Entries for locating text and elements:
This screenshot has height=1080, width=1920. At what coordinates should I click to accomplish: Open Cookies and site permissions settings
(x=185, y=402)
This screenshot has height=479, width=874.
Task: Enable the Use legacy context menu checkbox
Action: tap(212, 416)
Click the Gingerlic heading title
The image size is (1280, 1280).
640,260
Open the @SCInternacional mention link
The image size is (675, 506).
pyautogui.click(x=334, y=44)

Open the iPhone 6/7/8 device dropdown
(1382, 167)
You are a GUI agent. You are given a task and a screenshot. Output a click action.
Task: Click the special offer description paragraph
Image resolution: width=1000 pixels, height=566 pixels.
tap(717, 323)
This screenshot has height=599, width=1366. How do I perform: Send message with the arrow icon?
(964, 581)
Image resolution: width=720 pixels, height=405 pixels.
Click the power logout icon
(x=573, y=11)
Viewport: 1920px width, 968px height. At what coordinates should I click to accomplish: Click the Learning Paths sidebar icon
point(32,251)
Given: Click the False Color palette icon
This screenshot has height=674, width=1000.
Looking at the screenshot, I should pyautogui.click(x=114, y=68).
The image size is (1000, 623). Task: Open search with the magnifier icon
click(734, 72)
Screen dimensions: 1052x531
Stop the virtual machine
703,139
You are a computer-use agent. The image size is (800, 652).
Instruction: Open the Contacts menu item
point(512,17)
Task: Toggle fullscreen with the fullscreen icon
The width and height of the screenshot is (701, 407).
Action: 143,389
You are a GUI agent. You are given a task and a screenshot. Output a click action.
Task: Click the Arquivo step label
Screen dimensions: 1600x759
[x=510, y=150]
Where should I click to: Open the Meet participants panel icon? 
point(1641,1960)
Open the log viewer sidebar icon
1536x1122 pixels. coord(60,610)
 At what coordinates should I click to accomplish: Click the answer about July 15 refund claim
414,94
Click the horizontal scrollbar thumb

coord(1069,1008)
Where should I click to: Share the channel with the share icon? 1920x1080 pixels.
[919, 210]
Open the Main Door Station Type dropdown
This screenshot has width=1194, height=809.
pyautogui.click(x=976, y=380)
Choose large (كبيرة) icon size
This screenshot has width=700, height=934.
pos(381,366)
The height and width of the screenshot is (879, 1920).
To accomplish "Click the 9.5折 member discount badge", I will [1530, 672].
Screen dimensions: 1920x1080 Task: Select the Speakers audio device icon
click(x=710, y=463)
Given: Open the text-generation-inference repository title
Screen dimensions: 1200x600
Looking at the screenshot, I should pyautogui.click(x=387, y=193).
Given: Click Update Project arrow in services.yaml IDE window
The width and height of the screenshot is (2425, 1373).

Task – Arrange all of the lines in the records above as a numbered list, omitting any blank lines.

In response –
1. This screenshot has height=1080, width=1920. At what coordinates should I click to accomplish: Open Cookies and site permissions settings
2. (x=185, y=402)
3. This screenshot has height=479, width=874.
4. Task: Enable the Use legacy context menu checkbox
5. Action: tap(212, 416)
6. Click the Gingerlic heading title
7. The image size is (1280, 1280).
8. 640,260
9. Open the @SCInternacional mention link
10. The image size is (675, 506).
11. pyautogui.click(x=334, y=44)
12. Open the iPhone 6/7/8 device dropdown
13. (1382, 167)
14. You are a GUI agent. You are given a task and a screenshot. Output a click action.
15. Task: Click the special offer description paragraph
16. Image resolution: width=1000 pixels, height=566 pixels.
17. tap(717, 323)
18. This screenshot has height=599, width=1366. How do I perform: Send message with the arrow icon?
19. (964, 581)
20. Image resolution: width=720 pixels, height=405 pixels.
21. Click the power logout icon
22. (x=573, y=11)
23. Viewport: 1920px width, 968px height. At what coordinates should I click to accomplish: Click the Learning Paths sidebar icon
24. point(32,251)
25. Given: Click the False Color palette icon
26. This screenshot has height=674, width=1000.
27. Looking at the screenshot, I should pyautogui.click(x=114, y=68).
28. The image size is (1000, 623). Task: Open search with the magnifier icon
29. click(734, 72)
30. Screen dimensions: 1052x531
31. Stop the virtual machine
32. 703,139
33. You are a computer-use agent. The image size is (800, 652).
34. Instruction: Open the Contacts menu item
35. point(512,17)
36. Task: Toggle fullscreen with the fullscreen icon
37. The width and height of the screenshot is (701, 407).
38. Action: 143,389
39. You are a GUI agent. You are given a task and a screenshot. Output a click action.
40. Task: Click the Arquivo step label
41. Screen dimensions: 1600x759
42. [x=510, y=150]
43. Where should I click to: Open the Meet participants panel icon? 
44. point(1641,1960)
45. Open the log viewer sidebar icon
46. 1536x1122 pixels. coord(60,610)
47.  At what coordinates should I click to accomplish: Click the answer about July 15 refund claim
48. 414,94
49. Click the horizontal scrollbar thumb
50. coord(1069,1008)
51. Where should I click to: Share the channel with the share icon? 1920x1080 pixels.
52. [919, 210]
53. Open the Main Door Station Type dropdown
54. This screenshot has width=1194, height=809.
55. pyautogui.click(x=976, y=380)
56. Choose large (كبيرة) icon size
57. This screenshot has width=700, height=934.
58. pos(381,366)
59. The height and width of the screenshot is (879, 1920).
60. To accomplish "Click the 9.5折 member discount badge", I will [1530, 672].
61. Screen dimensions: 1920x1080 Task: Select the Speakers audio device icon
62. click(x=710, y=463)
63. Given: Open the text-generation-inference repository title
64. Screen dimensions: 1200x600
65. Looking at the screenshot, I should pyautogui.click(x=387, y=193).
66. Given: Click Update Project arrow in services.yaml IDE window
67. The width and height of the screenshot is (2425, 1373).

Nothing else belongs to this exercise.